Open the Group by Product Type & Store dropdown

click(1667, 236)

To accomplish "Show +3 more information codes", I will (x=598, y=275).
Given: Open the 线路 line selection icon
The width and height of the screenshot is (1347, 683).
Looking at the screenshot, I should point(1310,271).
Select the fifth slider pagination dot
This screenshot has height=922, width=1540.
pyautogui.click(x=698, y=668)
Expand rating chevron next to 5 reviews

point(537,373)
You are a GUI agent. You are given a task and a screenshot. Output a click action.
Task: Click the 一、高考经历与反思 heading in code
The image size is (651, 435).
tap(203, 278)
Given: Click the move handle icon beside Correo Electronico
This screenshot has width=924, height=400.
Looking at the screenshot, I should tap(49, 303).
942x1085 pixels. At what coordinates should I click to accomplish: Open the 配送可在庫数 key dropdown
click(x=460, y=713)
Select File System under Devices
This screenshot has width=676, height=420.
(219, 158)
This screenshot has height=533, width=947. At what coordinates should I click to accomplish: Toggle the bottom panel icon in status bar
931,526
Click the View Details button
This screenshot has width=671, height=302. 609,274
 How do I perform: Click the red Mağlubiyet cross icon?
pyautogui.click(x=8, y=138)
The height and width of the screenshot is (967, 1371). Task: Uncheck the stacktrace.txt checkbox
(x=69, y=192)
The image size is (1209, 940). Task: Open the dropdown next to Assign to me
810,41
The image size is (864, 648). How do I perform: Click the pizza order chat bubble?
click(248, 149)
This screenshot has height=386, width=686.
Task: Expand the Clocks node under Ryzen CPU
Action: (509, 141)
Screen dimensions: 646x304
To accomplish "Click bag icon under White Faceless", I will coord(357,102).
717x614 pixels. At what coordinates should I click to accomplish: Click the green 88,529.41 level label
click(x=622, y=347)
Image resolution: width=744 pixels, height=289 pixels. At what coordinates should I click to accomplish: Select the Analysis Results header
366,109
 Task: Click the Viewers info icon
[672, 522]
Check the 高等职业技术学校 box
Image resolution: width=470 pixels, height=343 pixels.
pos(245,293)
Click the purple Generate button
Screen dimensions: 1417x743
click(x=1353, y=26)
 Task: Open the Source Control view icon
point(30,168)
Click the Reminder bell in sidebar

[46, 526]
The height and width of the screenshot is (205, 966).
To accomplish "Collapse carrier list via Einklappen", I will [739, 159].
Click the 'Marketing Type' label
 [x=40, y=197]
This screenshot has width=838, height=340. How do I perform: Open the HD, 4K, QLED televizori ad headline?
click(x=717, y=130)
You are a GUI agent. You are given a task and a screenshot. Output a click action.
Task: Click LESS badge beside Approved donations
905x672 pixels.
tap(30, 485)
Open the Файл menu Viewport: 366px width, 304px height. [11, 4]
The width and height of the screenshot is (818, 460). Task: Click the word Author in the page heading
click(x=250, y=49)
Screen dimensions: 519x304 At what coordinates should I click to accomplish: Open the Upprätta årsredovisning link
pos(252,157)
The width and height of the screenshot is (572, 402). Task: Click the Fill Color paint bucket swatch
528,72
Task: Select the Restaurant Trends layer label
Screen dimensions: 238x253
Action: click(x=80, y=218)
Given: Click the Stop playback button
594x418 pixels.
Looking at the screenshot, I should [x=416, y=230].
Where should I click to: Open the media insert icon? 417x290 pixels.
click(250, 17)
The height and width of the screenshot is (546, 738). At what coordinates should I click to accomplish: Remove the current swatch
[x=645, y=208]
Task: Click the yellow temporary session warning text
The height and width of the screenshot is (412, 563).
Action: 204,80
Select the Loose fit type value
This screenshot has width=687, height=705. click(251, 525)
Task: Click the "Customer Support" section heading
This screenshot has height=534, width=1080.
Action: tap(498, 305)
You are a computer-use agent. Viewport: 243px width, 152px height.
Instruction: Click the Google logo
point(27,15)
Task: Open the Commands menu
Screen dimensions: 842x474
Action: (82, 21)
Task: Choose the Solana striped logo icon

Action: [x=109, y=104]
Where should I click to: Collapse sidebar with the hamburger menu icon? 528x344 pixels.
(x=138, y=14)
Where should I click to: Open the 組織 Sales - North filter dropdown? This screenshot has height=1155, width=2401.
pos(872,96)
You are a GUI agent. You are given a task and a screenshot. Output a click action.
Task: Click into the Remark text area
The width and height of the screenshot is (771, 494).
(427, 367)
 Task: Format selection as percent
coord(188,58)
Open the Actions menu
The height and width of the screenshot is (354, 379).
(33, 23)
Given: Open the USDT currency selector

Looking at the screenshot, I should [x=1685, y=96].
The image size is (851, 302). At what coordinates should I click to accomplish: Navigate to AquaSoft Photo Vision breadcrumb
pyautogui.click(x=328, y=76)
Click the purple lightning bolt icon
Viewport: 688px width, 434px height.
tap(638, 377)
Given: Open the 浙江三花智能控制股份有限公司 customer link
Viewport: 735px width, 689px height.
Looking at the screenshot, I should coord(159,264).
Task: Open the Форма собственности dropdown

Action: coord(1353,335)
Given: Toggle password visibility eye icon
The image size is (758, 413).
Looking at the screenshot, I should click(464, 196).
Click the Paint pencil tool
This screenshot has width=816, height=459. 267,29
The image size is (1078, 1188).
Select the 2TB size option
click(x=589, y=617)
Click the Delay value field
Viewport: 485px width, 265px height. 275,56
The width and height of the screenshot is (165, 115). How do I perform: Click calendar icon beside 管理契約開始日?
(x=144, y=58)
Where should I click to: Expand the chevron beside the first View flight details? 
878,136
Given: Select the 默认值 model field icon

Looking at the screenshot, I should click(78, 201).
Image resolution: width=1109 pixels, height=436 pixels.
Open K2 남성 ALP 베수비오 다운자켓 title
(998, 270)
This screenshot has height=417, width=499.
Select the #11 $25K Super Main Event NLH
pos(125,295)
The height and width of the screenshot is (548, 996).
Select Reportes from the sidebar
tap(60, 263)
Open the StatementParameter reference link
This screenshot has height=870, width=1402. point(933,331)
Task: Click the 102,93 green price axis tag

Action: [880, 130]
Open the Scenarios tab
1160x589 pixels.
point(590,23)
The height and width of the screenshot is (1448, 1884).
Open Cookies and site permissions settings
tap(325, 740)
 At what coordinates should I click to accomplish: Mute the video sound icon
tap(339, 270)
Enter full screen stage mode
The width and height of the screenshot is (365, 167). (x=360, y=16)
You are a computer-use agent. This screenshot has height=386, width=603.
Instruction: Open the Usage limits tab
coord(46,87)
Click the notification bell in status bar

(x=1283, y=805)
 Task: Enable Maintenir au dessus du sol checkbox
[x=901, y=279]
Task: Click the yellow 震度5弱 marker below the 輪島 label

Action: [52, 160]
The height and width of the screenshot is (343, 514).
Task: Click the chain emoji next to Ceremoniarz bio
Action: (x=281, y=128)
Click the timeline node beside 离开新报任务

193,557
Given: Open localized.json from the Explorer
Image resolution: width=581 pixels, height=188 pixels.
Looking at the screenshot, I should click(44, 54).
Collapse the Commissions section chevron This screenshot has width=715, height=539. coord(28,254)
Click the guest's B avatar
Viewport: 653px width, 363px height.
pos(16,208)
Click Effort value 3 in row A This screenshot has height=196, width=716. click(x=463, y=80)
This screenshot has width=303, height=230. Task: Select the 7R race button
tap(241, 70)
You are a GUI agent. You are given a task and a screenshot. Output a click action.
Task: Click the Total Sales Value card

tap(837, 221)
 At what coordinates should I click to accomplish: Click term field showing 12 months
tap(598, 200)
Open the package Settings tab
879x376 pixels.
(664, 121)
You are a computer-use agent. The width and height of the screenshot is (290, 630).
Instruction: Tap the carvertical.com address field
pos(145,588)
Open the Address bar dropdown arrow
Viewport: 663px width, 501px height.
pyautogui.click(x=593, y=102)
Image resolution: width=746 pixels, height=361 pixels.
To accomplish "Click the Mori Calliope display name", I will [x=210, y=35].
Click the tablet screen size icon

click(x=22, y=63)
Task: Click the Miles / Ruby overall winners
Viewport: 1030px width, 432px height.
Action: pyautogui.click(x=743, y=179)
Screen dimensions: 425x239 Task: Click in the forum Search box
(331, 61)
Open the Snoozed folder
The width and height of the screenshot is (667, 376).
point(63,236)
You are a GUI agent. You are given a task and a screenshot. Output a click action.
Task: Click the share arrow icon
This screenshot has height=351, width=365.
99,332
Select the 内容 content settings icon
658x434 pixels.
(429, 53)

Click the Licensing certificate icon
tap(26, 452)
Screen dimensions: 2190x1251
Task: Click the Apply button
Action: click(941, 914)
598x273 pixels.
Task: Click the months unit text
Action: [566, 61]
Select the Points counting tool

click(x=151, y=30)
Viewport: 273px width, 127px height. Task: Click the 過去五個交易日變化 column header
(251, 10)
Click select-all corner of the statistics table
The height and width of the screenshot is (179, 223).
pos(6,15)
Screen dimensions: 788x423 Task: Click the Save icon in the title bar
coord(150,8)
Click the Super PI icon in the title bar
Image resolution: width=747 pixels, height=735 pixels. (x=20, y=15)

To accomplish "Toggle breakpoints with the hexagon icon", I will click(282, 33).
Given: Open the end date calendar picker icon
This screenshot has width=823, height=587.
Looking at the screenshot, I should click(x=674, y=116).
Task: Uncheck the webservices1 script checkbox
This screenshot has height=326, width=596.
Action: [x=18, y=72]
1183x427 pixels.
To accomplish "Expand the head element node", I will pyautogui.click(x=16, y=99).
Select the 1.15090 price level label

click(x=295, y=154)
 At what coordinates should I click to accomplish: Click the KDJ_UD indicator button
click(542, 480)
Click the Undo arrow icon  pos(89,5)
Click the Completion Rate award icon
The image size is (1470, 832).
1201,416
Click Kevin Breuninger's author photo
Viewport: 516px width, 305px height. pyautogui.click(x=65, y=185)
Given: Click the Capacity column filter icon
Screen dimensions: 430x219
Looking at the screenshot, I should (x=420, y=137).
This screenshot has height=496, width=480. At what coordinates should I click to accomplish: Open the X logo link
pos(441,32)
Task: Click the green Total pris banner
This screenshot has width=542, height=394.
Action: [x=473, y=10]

-------------------------

题目: 能否把上面记录中从包含“The height and width of the screenshot is (546, 738).”的那一行到包含“This screenshot has width=687, height=705.”的那一行（两端都算）放进一张 Markdown 表格？表格分“序号”和“内容”两列，空行不要列入。

输出:
| 序号 | 内容 |
|---|---|
| 1 | The height and width of the screenshot is (546, 738). At what coordinates should I click to accomplish: Remove the current swatch |
| 2 | [x=645, y=208] |
| 3 | Task: Click the yellow temporary session warning text |
| 4 | The height and width of the screenshot is (412, 563). |
| 5 | Action: 204,80 |
| 6 | Select the Loose fit type value |
| 7 | This screenshot has width=687, height=705. click(251, 525) |